#### [Records for this exercise]
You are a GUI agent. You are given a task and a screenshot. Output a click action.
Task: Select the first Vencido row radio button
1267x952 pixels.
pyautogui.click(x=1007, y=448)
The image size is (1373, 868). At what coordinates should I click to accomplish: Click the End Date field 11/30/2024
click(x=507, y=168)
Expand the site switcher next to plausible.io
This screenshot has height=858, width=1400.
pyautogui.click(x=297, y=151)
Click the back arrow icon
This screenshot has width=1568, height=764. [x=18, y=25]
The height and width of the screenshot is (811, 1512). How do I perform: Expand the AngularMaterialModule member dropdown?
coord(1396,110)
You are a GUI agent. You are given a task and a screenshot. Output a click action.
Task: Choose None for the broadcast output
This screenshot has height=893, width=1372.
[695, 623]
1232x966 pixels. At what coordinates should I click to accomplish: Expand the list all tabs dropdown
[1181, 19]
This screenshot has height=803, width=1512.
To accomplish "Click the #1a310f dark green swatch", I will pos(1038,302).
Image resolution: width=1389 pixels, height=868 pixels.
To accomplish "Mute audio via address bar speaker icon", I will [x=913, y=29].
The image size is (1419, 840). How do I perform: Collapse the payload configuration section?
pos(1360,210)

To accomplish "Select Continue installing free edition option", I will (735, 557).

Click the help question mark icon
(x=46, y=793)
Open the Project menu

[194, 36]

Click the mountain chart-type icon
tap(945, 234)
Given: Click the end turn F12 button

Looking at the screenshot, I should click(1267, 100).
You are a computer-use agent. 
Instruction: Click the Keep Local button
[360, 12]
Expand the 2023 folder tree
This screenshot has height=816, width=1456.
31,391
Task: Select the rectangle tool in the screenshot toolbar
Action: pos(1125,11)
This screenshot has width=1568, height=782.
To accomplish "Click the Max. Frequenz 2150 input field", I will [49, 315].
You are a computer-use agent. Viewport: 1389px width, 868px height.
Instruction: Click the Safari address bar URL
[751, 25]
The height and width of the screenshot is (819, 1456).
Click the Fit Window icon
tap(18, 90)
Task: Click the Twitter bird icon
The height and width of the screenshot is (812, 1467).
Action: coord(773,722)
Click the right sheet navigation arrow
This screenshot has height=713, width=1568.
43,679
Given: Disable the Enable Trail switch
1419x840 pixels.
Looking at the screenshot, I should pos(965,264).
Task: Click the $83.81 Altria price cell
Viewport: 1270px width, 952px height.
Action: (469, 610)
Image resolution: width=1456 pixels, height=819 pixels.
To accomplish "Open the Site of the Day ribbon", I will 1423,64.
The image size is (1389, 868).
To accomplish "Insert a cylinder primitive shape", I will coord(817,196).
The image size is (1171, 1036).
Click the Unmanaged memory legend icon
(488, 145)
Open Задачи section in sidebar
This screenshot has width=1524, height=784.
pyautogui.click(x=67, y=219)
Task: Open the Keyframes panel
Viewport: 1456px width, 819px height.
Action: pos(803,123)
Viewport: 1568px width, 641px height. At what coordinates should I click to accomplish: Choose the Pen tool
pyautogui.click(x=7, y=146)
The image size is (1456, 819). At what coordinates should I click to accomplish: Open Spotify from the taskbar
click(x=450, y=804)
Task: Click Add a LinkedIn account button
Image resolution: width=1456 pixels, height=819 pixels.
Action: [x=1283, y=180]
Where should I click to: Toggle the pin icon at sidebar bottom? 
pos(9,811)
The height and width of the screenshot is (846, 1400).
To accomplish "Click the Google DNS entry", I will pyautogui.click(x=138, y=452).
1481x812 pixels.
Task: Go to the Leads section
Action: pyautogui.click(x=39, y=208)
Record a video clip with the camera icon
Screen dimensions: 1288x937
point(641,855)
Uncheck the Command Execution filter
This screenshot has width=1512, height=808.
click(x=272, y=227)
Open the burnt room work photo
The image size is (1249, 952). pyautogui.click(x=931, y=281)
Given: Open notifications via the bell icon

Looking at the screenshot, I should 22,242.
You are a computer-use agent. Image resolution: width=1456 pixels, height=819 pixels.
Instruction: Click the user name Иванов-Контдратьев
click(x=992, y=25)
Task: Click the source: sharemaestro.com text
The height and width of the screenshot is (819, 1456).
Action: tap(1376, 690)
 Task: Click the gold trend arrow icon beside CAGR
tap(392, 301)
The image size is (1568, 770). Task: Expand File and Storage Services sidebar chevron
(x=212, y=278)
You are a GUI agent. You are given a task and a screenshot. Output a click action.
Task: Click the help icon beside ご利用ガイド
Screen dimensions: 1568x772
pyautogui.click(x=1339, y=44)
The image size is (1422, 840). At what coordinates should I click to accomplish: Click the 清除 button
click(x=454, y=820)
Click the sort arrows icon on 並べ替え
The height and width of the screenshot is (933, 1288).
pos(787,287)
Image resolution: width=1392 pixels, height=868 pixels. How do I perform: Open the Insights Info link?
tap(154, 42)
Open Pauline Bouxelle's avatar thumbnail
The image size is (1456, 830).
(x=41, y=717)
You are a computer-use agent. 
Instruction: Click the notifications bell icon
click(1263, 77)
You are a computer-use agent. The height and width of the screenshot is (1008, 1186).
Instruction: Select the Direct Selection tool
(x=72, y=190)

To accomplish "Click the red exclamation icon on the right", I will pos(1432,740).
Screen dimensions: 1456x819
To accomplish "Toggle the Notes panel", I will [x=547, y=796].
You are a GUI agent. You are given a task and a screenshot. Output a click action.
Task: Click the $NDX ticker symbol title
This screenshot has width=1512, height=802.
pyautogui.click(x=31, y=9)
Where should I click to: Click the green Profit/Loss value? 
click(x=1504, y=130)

#### [Exercise prompt]
The whole listing is needed again, word for word.

#### [Reply to the task]
You are a GUI agent. You are given a task and a screenshot. Output a click action.
Task: Select the first Vencido row radio button
1267x952 pixels.
pyautogui.click(x=1007, y=448)
The image size is (1373, 868). At what coordinates should I click to accomplish: Click the End Date field 11/30/2024
click(x=507, y=168)
Expand the site switcher next to plausible.io
This screenshot has height=858, width=1400.
pyautogui.click(x=297, y=151)
Click the back arrow icon
This screenshot has width=1568, height=764. [x=18, y=25]
The height and width of the screenshot is (811, 1512). How do I perform: Expand the AngularMaterialModule member dropdown?
coord(1396,110)
You are a GUI agent. You are given a task and a screenshot. Output a click action.
Task: Choose None for the broadcast output
This screenshot has height=893, width=1372.
[695, 623]
1232x966 pixels. At what coordinates should I click to accomplish: Expand the list all tabs dropdown
[1181, 19]
This screenshot has height=803, width=1512.
To accomplish "Click the #1a310f dark green swatch", I will pos(1038,302).
Image resolution: width=1389 pixels, height=868 pixels.
To accomplish "Mute audio via address bar speaker icon", I will [x=913, y=29].
The image size is (1419, 840). How do I perform: Collapse the payload configuration section?
pos(1360,210)

To accomplish "Select Continue installing free edition option", I will (735, 557).

Click the help question mark icon
(x=46, y=793)
Open the Project menu

[194, 36]

Click the mountain chart-type icon
tap(945, 234)
Given: Click the end turn F12 button

Looking at the screenshot, I should click(1267, 100).
You are a computer-use agent. 
Instruction: Click the Keep Local button
[360, 12]
Expand the 2023 folder tree
This screenshot has height=816, width=1456.
31,391
Task: Select the rectangle tool in the screenshot toolbar
Action: pos(1125,11)
This screenshot has width=1568, height=782.
To accomplish "Click the Max. Frequenz 2150 input field", I will [49, 315].
You are a computer-use agent. Viewport: 1389px width, 868px height.
Instruction: Click the Safari address bar URL
[751, 25]
The height and width of the screenshot is (819, 1456).
Click the Fit Window icon
tap(18, 90)
Task: Click the Twitter bird icon
The height and width of the screenshot is (812, 1467).
Action: coord(773,722)
Click the right sheet navigation arrow
This screenshot has height=713, width=1568.
43,679
Given: Disable the Enable Trail switch
1419x840 pixels.
Looking at the screenshot, I should pos(965,264).
Task: Click the $83.81 Altria price cell
Viewport: 1270px width, 952px height.
Action: (469, 610)
Image resolution: width=1456 pixels, height=819 pixels.
To accomplish "Open the Site of the Day ribbon", I will 1423,64.
The image size is (1389, 868).
To accomplish "Insert a cylinder primitive shape", I will coord(817,196).
The image size is (1171, 1036).
Click the Unmanaged memory legend icon
(488, 145)
Open Задачи section in sidebar
This screenshot has width=1524, height=784.
pyautogui.click(x=67, y=219)
Task: Open the Keyframes panel
Viewport: 1456px width, 819px height.
Action: pos(803,123)
Viewport: 1568px width, 641px height. At what coordinates should I click to accomplish: Choose the Pen tool
pyautogui.click(x=7, y=146)
The image size is (1456, 819). At what coordinates should I click to accomplish: Open Spotify from the taskbar
click(x=450, y=804)
Task: Click Add a LinkedIn account button
Image resolution: width=1456 pixels, height=819 pixels.
Action: [x=1283, y=180]
Where should I click to: Toggle the pin icon at sidebar bottom? 
pos(9,811)
The height and width of the screenshot is (846, 1400).
To accomplish "Click the Google DNS entry", I will pyautogui.click(x=138, y=452).
1481x812 pixels.
Task: Go to the Leads section
Action: pyautogui.click(x=39, y=208)
Record a video clip with the camera icon
Screen dimensions: 1288x937
point(641,855)
Uncheck the Command Execution filter
This screenshot has width=1512, height=808.
click(x=272, y=227)
Open the burnt room work photo
The image size is (1249, 952). pyautogui.click(x=931, y=281)
Given: Open notifications via the bell icon

Looking at the screenshot, I should 22,242.
You are a computer-use agent. Image resolution: width=1456 pixels, height=819 pixels.
Instruction: Click the user name Иванов-Контдратьев
click(x=992, y=25)
Task: Click the source: sharemaestro.com text
The height and width of the screenshot is (819, 1456).
Action: tap(1376, 690)
 Task: Click the gold trend arrow icon beside CAGR
tap(392, 301)
The image size is (1568, 770). Task: Expand File and Storage Services sidebar chevron
(x=212, y=278)
You are a GUI agent. You are given a task and a screenshot. Output a click action.
Task: Click the help icon beside ご利用ガイド
Screen dimensions: 1568x772
pyautogui.click(x=1339, y=44)
The image size is (1422, 840). At what coordinates should I click to accomplish: Click the 清除 button
click(x=454, y=820)
Click the sort arrows icon on 並べ替え
The height and width of the screenshot is (933, 1288).
pos(787,287)
Image resolution: width=1392 pixels, height=868 pixels. How do I perform: Open the Insights Info link?
tap(154, 42)
Open Pauline Bouxelle's avatar thumbnail
The image size is (1456, 830).
(x=41, y=717)
You are a computer-use agent. 
Instruction: Click the notifications bell icon
click(1263, 77)
You are a computer-use agent. The height and width of the screenshot is (1008, 1186).
Instruction: Select the Direct Selection tool
(x=72, y=190)

To accomplish "Click the red exclamation icon on the right", I will pos(1432,740).
Screen dimensions: 1456x819
To accomplish "Toggle the Notes panel", I will [x=547, y=796].
You are a GUI agent. You are given a task and a screenshot. Output a click action.
Task: Click the $NDX ticker symbol title
This screenshot has width=1512, height=802.
pyautogui.click(x=31, y=9)
Where should I click to: Click the green Profit/Loss value? 
click(x=1504, y=130)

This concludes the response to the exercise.